**PROVIDED RECORDS:**
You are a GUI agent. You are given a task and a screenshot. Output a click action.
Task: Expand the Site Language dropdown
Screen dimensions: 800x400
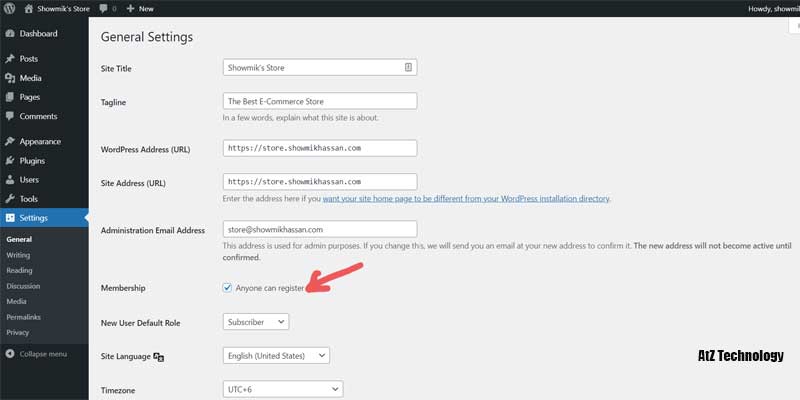coord(275,355)
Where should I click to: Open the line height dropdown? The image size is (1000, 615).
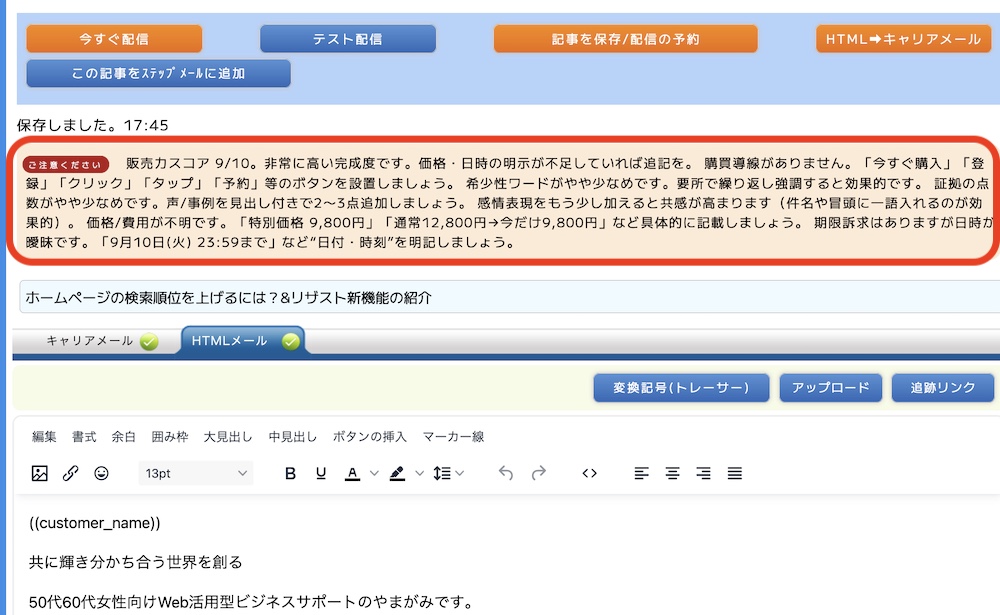[449, 474]
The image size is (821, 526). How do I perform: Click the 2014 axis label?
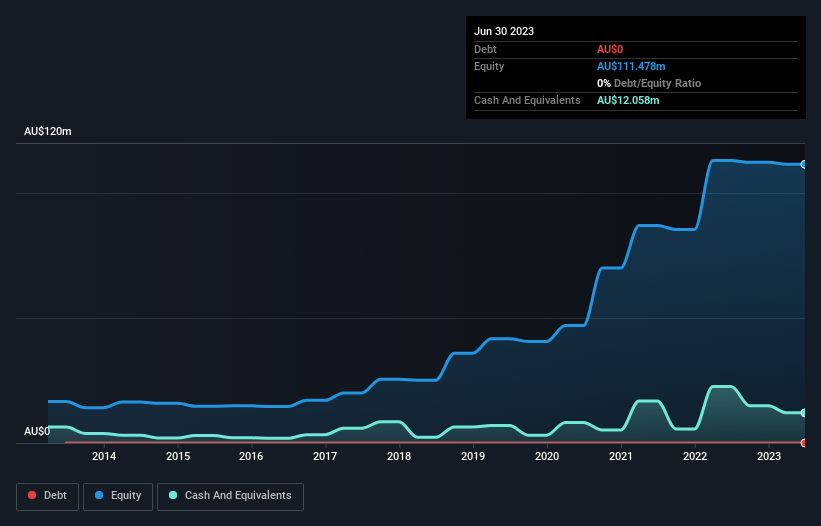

**AIM OF THE TASK:** Transcribe the full listing above exactly as it stands, minus the pictures.

**ANSWER AREA:**
You are a GUI agent. You are given a task and a screenshot. Output a click action.
Task: Expand the Site Language dropdown
Screen dimensions: 800x400
coord(275,355)
Where should I click to: Open the line height dropdown? The image size is (1000, 615).
[449, 474]
The image size is (821, 526). How do I perform: Click the 2014 axis label?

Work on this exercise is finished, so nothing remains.